Таким образом, вопрос о политическом воображении является центральным в нашем исследовании. Внимание к имперскому контексту помогает нам понять виды социальных отношений и институтов, которые были мыслимы или правдоподобны в конкретных ситуациях. Например, когда в 1789 году во Франции революция открыла язык "гражданина" и "нации", это вызвало как дебаты в Париже, так и революцию на Карибах по поводу того, применимы ли эти понятия на островах, где царили рабство и расовое угнетение. Имперский опыт может вдохновить на политическое творчество, как, например, когда люди, выросшие в Российской империи, создали первое в мире коммунистическое государство как федерацию национальных республик. Разнообразие и динамика политических идей в прошлом, когда империи как открывали политическое воображение, так и сдерживали его, предостерегают нас от того, чтобы воспринимать сегодняшние политические структуры как нечто само собой разумеющееся, не позволяя себе слепо смотреть на более полный спектр альтернатив.
Репертуары власти
Императоры стояли на вершинах пирамид власти, иногда стараясь не подавить притязания своих подчиненных на территорию или группу людей, а укрепить их. В рамках одной империи некоторые части могли управляться непосредственно из центра, в то время как в других местные элиты сохраняли частичный суверенитет. Императоры, другие имперские правители и их подчиненные могли пытаться корректировать эти договоренности. Тот факт, что империи могли пересматривать распределение власти и привилегий, делал их неоднозначными государствами, способными приспосабливаться к новым обстоятельствам. Политическая гибкость могла обеспечить империям долгую жизнь.
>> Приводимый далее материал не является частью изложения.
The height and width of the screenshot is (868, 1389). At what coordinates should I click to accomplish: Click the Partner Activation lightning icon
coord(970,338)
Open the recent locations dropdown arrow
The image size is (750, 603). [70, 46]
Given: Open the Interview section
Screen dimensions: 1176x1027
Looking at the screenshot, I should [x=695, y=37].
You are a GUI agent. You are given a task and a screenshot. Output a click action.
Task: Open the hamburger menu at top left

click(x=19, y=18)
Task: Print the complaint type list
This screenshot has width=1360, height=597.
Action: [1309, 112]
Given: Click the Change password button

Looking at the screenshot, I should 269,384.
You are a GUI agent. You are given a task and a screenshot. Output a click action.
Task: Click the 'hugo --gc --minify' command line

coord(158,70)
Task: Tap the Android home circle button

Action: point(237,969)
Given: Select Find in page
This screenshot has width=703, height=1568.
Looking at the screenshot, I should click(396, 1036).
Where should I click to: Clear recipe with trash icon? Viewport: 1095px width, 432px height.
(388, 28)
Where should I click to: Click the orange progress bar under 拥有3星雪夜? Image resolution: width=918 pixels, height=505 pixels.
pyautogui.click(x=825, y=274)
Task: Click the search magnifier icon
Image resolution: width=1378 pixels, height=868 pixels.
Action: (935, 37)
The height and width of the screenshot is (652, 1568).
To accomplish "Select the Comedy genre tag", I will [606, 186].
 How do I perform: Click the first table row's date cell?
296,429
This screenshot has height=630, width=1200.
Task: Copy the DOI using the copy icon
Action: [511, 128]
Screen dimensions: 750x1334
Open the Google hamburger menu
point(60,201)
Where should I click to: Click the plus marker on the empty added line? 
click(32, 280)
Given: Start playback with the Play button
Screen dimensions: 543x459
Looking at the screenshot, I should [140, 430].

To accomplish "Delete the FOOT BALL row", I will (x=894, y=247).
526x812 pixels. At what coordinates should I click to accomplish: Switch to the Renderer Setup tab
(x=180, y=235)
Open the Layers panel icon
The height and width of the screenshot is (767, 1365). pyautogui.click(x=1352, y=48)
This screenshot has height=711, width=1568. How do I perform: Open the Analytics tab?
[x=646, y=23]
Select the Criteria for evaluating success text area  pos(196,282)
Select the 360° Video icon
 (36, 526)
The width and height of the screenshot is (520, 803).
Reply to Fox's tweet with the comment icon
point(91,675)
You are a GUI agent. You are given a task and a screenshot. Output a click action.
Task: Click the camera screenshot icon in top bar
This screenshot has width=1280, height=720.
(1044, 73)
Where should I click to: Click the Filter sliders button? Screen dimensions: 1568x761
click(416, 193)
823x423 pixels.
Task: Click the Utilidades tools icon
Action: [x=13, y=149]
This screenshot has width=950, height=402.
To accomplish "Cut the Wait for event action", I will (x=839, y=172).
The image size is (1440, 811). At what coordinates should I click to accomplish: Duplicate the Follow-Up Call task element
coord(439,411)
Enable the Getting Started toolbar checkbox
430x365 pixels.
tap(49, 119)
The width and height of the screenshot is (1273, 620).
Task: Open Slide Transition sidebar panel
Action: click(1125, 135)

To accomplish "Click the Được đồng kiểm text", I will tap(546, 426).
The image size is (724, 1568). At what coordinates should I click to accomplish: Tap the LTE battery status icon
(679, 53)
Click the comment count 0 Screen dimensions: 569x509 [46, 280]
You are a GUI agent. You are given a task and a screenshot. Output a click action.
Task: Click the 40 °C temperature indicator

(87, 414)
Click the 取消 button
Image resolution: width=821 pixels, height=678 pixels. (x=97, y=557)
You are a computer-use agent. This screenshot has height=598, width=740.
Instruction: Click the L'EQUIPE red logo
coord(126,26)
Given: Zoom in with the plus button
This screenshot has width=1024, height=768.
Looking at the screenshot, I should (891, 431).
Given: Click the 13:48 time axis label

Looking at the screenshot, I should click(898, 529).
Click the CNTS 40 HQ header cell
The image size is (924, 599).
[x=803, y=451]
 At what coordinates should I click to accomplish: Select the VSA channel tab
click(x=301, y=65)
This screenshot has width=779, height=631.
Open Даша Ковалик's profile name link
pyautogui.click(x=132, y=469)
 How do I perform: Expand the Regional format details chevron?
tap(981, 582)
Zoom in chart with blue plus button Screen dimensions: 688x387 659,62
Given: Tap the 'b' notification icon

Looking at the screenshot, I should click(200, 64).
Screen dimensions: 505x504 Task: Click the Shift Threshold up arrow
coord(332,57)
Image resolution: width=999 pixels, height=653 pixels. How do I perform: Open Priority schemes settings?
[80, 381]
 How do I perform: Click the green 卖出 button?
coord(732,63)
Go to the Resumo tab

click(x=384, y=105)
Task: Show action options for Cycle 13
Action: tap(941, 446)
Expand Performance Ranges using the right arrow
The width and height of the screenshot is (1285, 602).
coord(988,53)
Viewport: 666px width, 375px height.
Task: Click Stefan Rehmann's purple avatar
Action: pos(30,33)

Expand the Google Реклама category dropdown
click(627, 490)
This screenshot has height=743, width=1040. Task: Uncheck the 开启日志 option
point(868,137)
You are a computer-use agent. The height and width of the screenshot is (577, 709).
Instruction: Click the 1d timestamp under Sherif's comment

Мы подчеркиваем репертуар имперской власти, а не типологию. Империя была изменчивой политической формой, и мы акцентируем внимание на многочисленных способах сопряжения инкорпорации и различий . Долговечность империй во многом зависела от их способности комбинировать и менять стратегии: от консолидации территории до насаждения анклавов, от свободного надзора посредников до жесткого контроля сверху вниз, от откровенного утверждения имперской власти до отрицания того, что они ведут себя как империя. Унитарные королевства, города-государства, племена и национальные государства были менее способны гибко реагировать на изменения в мире.
Прагматичный, интерактивный, способный к приспособлению потенциал империй заставляет нас скептически относиться к аргументам, предполагающим фундаментальное переосмысление суверенитета, обычно датируемое XVII веком, когда европейцы, как утверждается, создали новую систему потенциально национальных и отдельных государств. Что бы ни писали политические теоретики (и во что бы ни хотели верить элиты и императоры), политическая власть в то время и после него, а также далеко за пределами Европы, продолжала распределяться сложным и меняющимся образом. Мир не состоял - и не состоит до сих пор - из государств-бильярдных шаров с непроницаемым суверенитетом, отскакивающих друг от друга.
История империй позволяет нам представить себе суверенитет как разделенный, многослойный, перекрывающийся. Екатерина Великая в России была одновременно и официально императрицей, и самодержицей, и царицей, и владычицей, и великой княгиней, и полководцем, и "владычицей" своих различных земель и народов. Наполеон оставил на месте королей или князей в некоторых завоеванных им областях, а другими управлял более прямолинейно с помощью своих знаменитых префектов. Частные корпорации, получившие хартии от европейских держав, выполняли государственные функции с конца XVI (Голландская Ост-Индская компания, Британские Левантийская и Ост-Индская компании) до конца XIX века (Британская Ост-Африканская компания). В XIX и XX веках Великобритания, Франция и другие державы провозгласили "протектораты" над некоторыми территориями - Марокко, Тунисом, частью прибрежных районов Восточной Африки и частью Вьетнама - под тем предлогом, что местный правитель, оставаясь суверенным, добровольно уступил часть своих полномочий покровительствующей империи.